Data entries:
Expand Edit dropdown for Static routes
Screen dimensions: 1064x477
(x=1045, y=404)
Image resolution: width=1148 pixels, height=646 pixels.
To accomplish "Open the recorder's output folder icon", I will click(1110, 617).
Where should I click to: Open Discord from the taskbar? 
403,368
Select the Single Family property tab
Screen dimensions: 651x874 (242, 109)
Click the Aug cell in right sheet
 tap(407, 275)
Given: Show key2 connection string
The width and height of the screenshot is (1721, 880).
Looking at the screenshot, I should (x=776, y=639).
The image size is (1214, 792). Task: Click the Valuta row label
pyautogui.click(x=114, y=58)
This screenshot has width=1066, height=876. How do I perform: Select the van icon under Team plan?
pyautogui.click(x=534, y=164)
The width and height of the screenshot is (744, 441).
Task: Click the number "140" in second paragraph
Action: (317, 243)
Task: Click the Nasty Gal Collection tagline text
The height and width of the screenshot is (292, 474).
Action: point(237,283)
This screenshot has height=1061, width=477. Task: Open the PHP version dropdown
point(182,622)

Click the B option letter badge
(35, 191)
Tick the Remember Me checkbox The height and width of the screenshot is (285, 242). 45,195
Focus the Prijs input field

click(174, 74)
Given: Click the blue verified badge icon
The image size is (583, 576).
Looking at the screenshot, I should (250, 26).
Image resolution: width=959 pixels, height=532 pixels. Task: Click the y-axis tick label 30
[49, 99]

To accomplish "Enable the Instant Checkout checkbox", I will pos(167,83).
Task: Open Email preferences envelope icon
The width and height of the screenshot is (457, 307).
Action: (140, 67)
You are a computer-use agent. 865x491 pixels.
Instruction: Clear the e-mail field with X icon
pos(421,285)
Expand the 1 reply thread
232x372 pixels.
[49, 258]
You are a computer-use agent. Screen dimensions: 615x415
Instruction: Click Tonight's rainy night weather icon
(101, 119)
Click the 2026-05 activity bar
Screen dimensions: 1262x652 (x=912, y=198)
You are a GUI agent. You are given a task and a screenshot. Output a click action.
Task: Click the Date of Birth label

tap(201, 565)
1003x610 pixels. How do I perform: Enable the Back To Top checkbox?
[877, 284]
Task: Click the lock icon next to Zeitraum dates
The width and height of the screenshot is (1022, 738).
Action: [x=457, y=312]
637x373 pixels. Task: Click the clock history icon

● WHAT TO PRODUCE
Each record is to be transcribed exactly and in full.

● TASK SOLUTION
Expand Edit dropdown for Static routes
Screen dimensions: 1064x477
(x=1045, y=404)
Image resolution: width=1148 pixels, height=646 pixels.
To accomplish "Open the recorder's output folder icon", I will click(1110, 617).
Where should I click to: Open Discord from the taskbar? 
403,368
Select the Single Family property tab
Screen dimensions: 651x874 (242, 109)
Click the Aug cell in right sheet
 tap(407, 275)
Given: Show key2 connection string
The width and height of the screenshot is (1721, 880).
Looking at the screenshot, I should (x=776, y=639).
The image size is (1214, 792). Task: Click the Valuta row label
pyautogui.click(x=114, y=58)
This screenshot has width=1066, height=876. How do I perform: Select the van icon under Team plan?
pyautogui.click(x=534, y=164)
The width and height of the screenshot is (744, 441).
Task: Click the number "140" in second paragraph
Action: (317, 243)
Task: Click the Nasty Gal Collection tagline text
The height and width of the screenshot is (292, 474).
Action: point(237,283)
This screenshot has height=1061, width=477. Task: Open the PHP version dropdown
point(182,622)

Click the B option letter badge
(35, 191)
Tick the Remember Me checkbox The height and width of the screenshot is (285, 242). 45,195
Focus the Prijs input field

click(174, 74)
Given: Click the blue verified badge icon
The image size is (583, 576).
Looking at the screenshot, I should (250, 26).
Image resolution: width=959 pixels, height=532 pixels. Task: Click the y-axis tick label 30
[49, 99]

To accomplish "Enable the Instant Checkout checkbox", I will pos(167,83).
Task: Open Email preferences envelope icon
The width and height of the screenshot is (457, 307).
Action: (140, 67)
You are a computer-use agent. 865x491 pixels.
Instruction: Clear the e-mail field with X icon
pos(421,285)
Expand the 1 reply thread
232x372 pixels.
[49, 258]
You are a computer-use agent. Screen dimensions: 615x415
Instruction: Click Tonight's rainy night weather icon
(101, 119)
Click the 2026-05 activity bar
Screen dimensions: 1262x652 (x=912, y=198)
You are a GUI agent. You are given a task and a screenshot. Output a click action.
Task: Click the Date of Birth label

tap(201, 565)
1003x610 pixels. How do I perform: Enable the Back To Top checkbox?
[877, 284]
Task: Click the lock icon next to Zeitraum dates
The width and height of the screenshot is (1022, 738).
Action: [x=457, y=312]
637x373 pixels. Task: Click the clock history icon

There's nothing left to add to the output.